* _Exercise input_
==============================
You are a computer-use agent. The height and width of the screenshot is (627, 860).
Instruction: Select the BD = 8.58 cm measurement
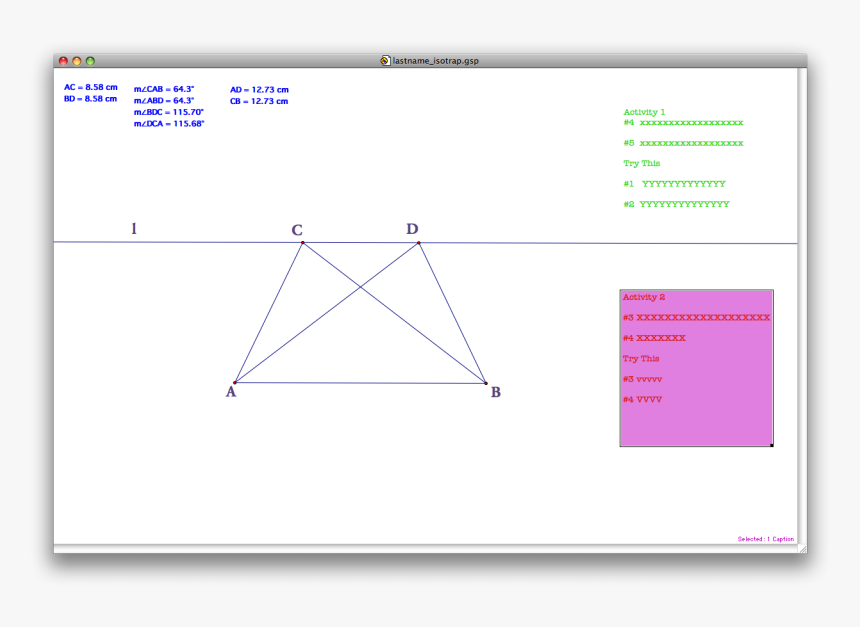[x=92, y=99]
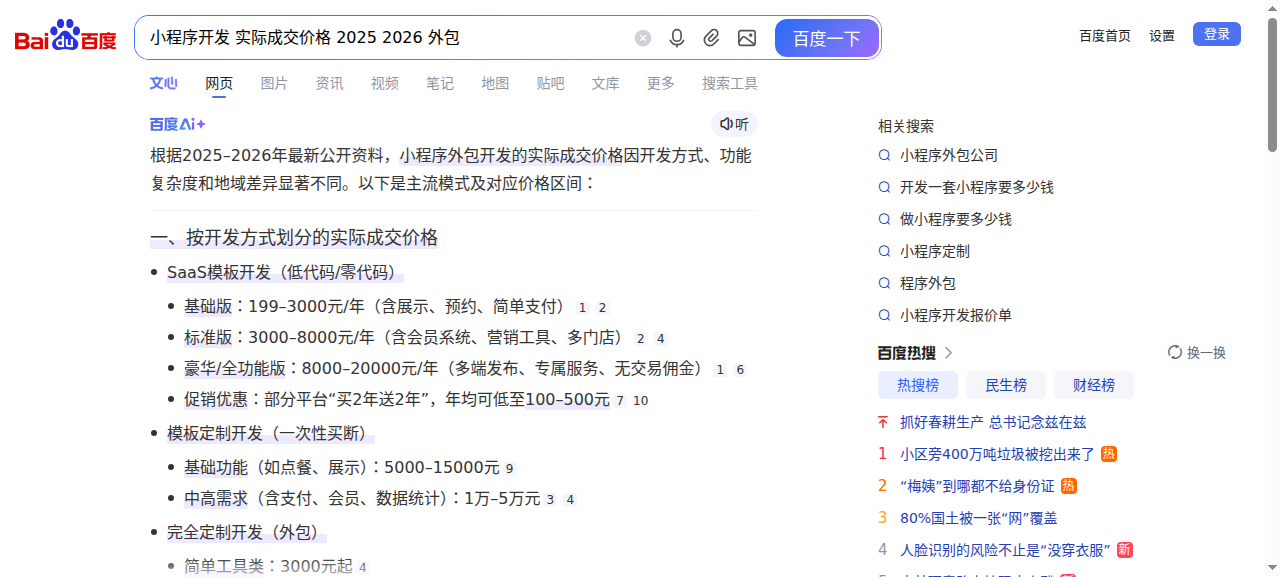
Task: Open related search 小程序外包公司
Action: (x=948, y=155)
==============================
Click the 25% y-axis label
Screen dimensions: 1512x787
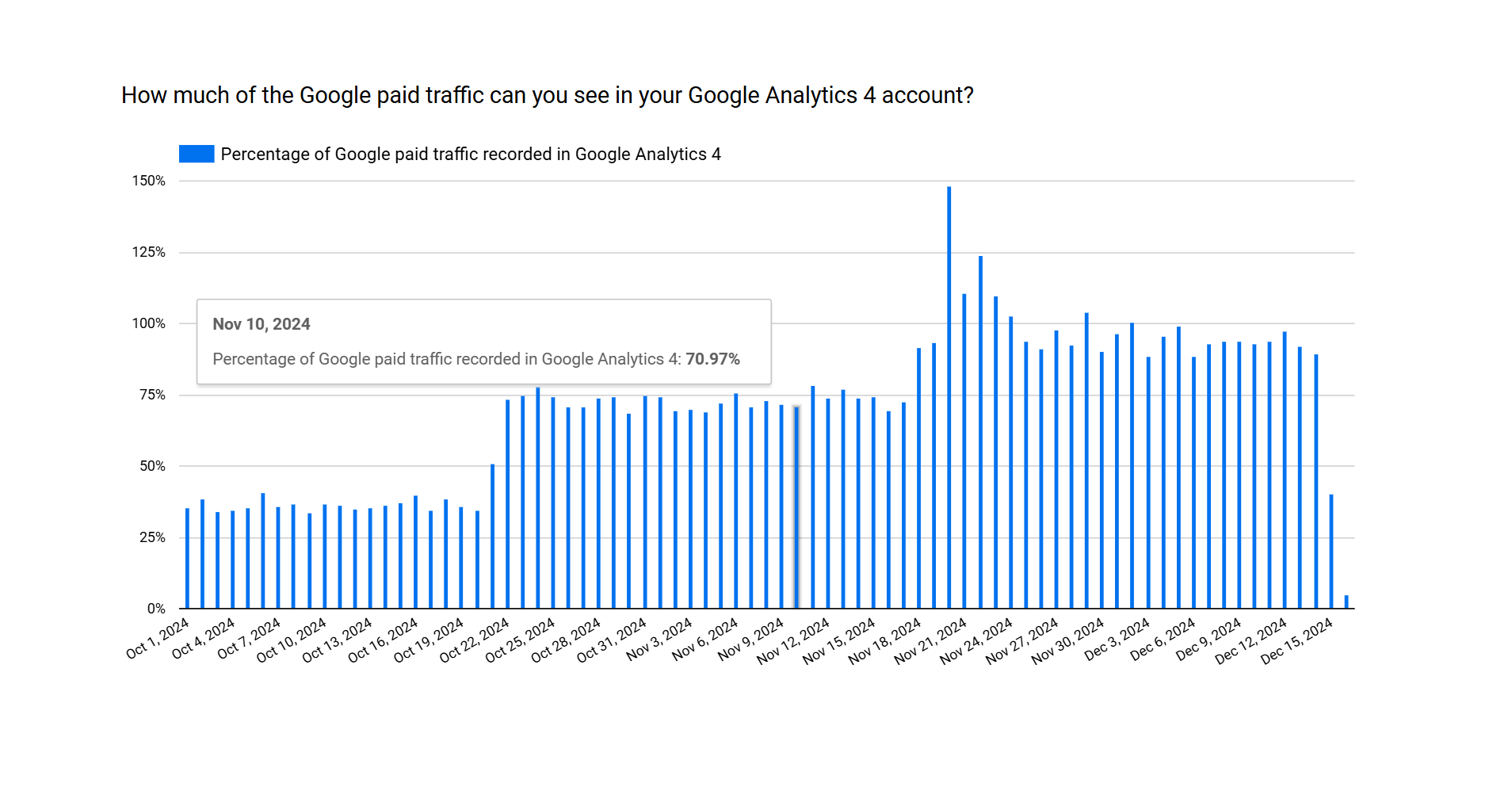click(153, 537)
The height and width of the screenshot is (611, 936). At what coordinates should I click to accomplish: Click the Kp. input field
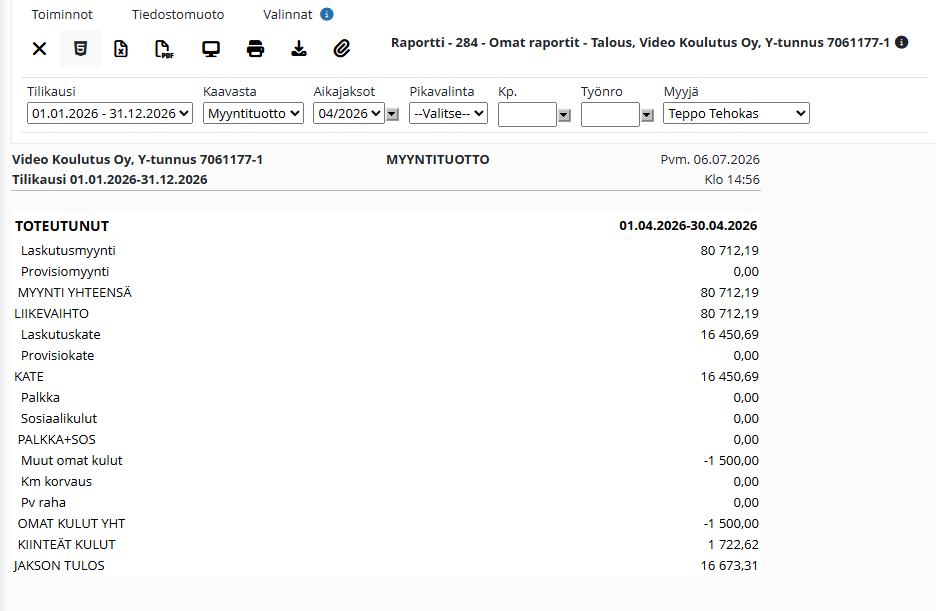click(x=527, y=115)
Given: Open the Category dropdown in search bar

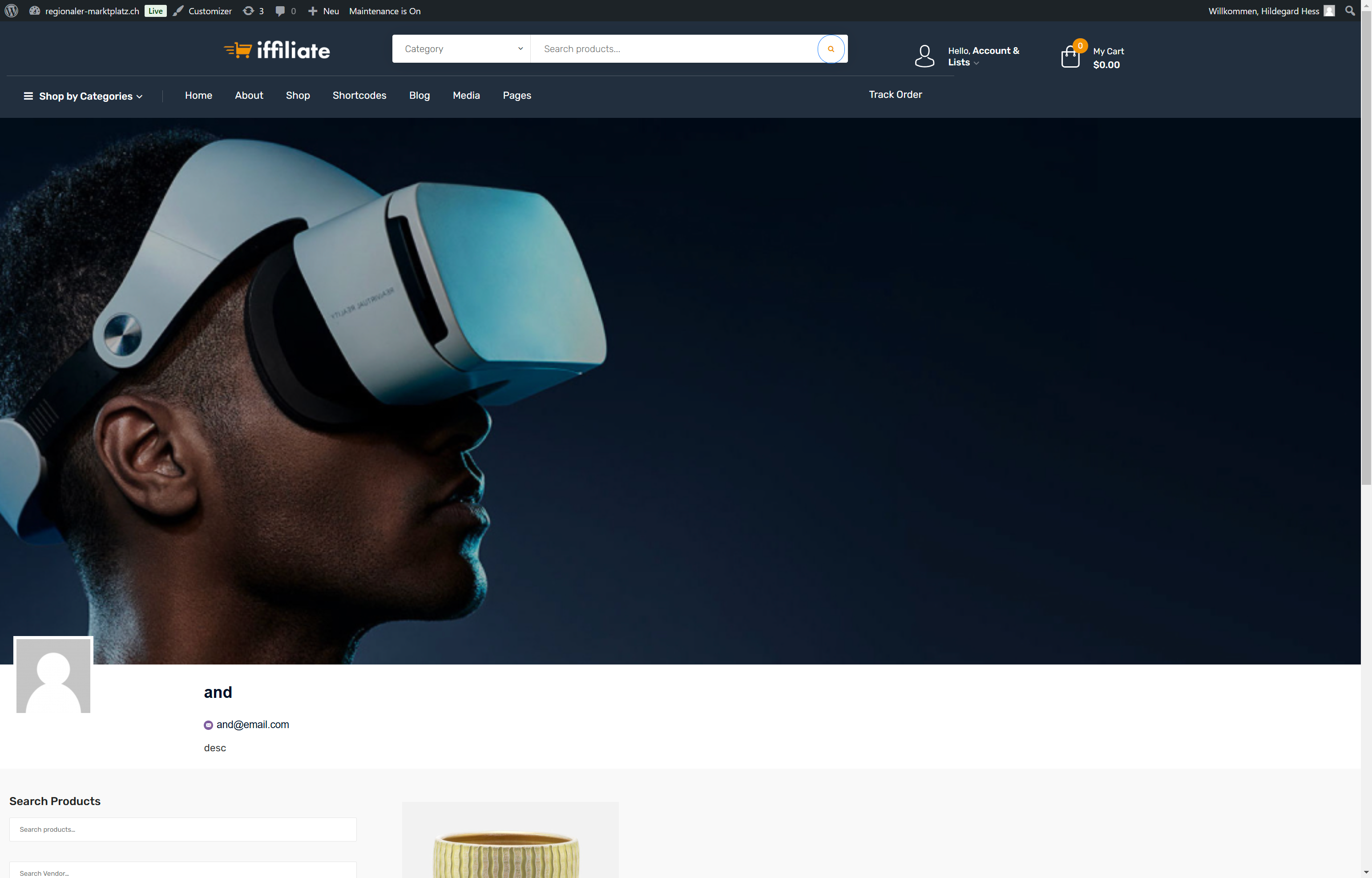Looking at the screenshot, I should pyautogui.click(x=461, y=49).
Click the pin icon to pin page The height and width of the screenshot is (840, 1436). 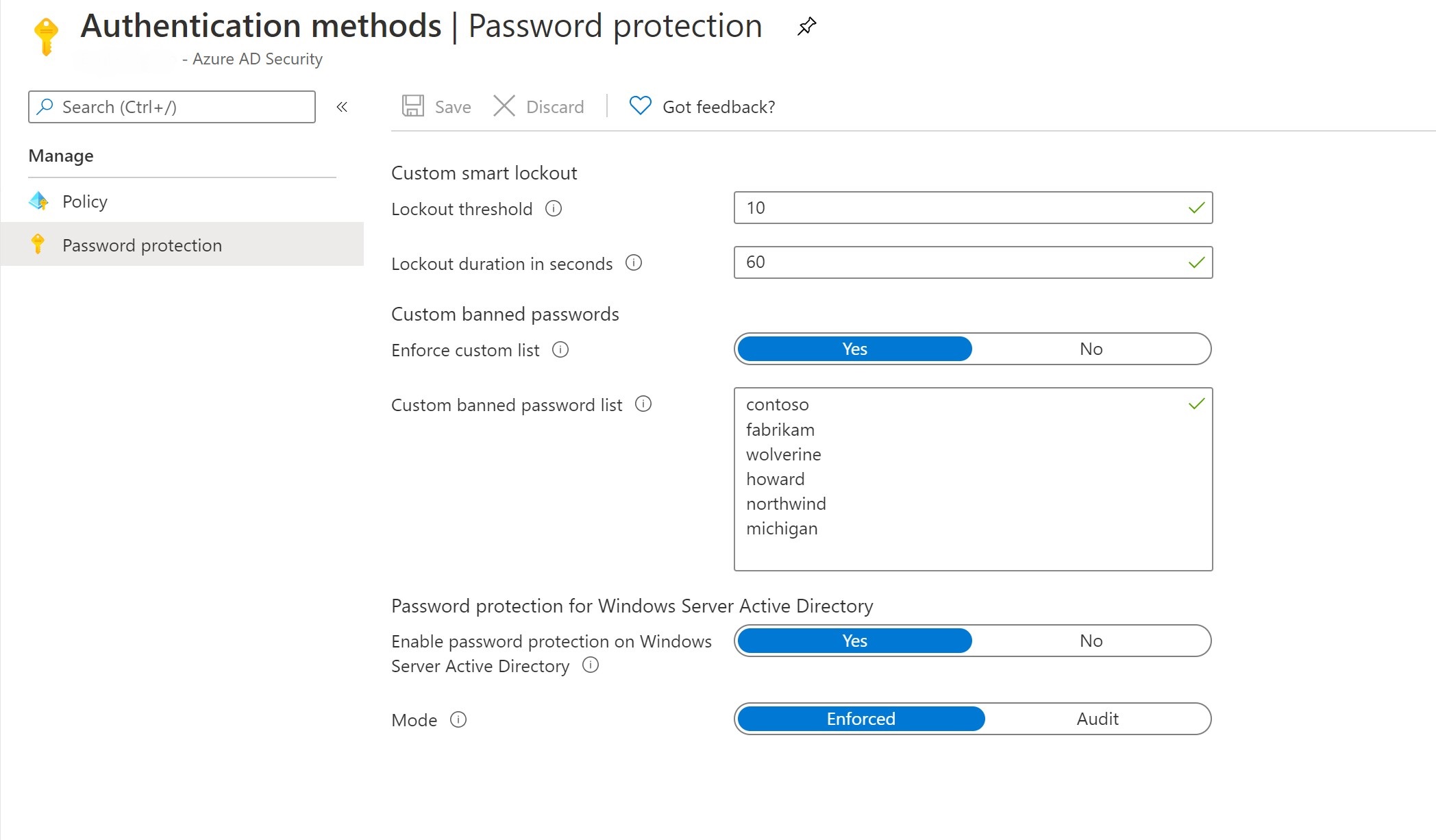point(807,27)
==============================
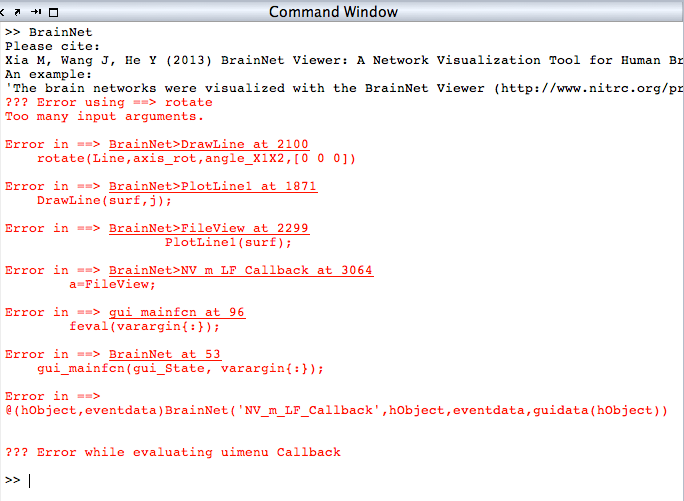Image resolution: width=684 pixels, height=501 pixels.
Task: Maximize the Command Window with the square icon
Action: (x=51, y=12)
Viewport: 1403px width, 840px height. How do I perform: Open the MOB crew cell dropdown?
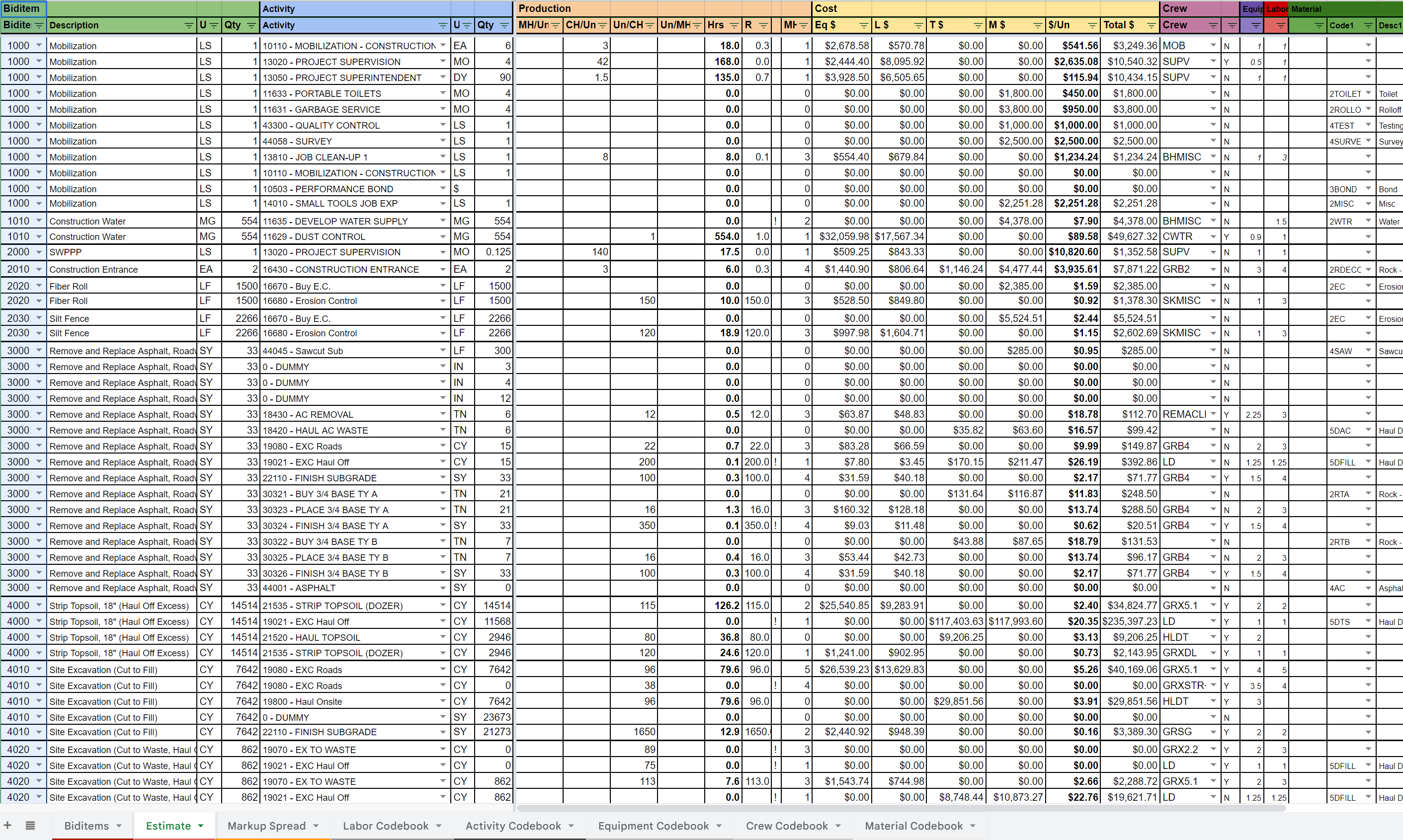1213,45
==============================
* _Short exercise_
Repeat word for word the lines from the one with "You are a computer-use" to the one with "Action: (x=948, y=155)", including both of those lines. Leave the pictures out of your answer.

* _Correct output_
You are a computer-use agent. The height and width of the screenshot is (627, 860).
Instruction: Select the BD = 8.58 cm measurement
[x=92, y=99]
Task: Open related search 小程序外包公司
Action: (x=948, y=155)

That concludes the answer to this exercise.